@Mpsafranski
Indeed, the Geddes approach is what made the most sense to me when it comes to Subwoofer placement. There are many ways to skin a cat, of course, but the seemingly more dogmatic approach of enforcing symmetrical placement, corner loading, front loading, 1/4 wall, 1/2 wall, etc... doesn't take into account that
every room is different.
I had a situation with my mains creating a huge suckout down low because of the symmetrical arrangement. I changed the alignment of the Front L Speaker by no more that 1.5" in it's floor placement, and rotated the toe-in angle just a hair, and boom: that suckout was gone. No need for EQ solutions to fix something which the application of a little science and common sense could.
That fix was possible because I took some time to learn about room measurements and acoustics. I understood some basics of what happens when a soundwave interacts with itself at the 1/4, 1/2 or full length of that wave.
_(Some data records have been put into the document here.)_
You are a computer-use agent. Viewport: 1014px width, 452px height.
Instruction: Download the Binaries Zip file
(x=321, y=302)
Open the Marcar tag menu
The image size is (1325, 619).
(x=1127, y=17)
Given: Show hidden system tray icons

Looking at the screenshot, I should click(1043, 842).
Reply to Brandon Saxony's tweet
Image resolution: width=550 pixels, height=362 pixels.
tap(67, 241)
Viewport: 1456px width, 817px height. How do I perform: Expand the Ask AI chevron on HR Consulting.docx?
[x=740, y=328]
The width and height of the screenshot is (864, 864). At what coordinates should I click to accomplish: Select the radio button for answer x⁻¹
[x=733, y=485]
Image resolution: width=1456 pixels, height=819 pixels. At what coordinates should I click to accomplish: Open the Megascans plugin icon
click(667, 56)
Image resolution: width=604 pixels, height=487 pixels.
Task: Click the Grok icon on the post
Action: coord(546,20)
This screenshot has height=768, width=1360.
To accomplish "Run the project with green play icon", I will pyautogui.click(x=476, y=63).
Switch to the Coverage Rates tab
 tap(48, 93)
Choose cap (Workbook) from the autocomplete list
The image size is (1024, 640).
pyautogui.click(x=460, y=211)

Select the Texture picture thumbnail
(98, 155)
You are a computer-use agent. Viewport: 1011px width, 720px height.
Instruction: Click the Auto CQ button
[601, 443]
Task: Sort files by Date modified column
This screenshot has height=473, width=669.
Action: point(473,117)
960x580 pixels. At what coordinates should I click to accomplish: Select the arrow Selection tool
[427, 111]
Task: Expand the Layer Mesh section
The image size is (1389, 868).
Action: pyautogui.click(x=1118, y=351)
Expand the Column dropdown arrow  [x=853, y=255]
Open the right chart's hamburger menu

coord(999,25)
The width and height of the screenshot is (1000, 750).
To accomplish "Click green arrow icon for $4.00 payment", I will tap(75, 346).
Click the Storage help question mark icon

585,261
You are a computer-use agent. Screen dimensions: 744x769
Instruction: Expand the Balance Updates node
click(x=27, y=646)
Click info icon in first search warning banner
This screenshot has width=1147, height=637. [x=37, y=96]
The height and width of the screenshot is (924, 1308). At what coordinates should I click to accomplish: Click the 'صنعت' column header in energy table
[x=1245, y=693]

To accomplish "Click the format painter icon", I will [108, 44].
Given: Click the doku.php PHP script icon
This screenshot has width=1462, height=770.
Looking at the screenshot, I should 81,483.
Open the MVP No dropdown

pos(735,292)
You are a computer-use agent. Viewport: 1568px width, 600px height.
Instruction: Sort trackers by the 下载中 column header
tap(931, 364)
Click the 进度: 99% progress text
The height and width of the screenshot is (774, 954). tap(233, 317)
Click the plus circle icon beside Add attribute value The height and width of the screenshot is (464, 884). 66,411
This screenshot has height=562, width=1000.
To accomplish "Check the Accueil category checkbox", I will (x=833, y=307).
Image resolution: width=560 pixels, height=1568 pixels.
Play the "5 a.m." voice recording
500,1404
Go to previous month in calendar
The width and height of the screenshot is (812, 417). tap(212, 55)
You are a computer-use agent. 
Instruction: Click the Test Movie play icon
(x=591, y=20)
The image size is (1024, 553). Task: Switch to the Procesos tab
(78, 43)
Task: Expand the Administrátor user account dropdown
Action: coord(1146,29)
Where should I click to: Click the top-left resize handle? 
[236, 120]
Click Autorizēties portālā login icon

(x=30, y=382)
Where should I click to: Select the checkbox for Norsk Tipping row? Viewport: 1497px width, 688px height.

I still haven't done a full measurement of my subs, but the metrics I do have to work with are quite acceptable. I came by my placement choices by doing the Crawl, I kept my mind open to letting the room's acoustics determine the best options, and I adjusted slightly from there as warranted by the limited measurements I had.
Both Subs and Full-range towers are all slightly different measurements from the walls and each other, and from my LP. Through placement alone, I have taken care to avoid creating nulls and cancellations. Do they exist, still? I'm certain they do, but not where it matters!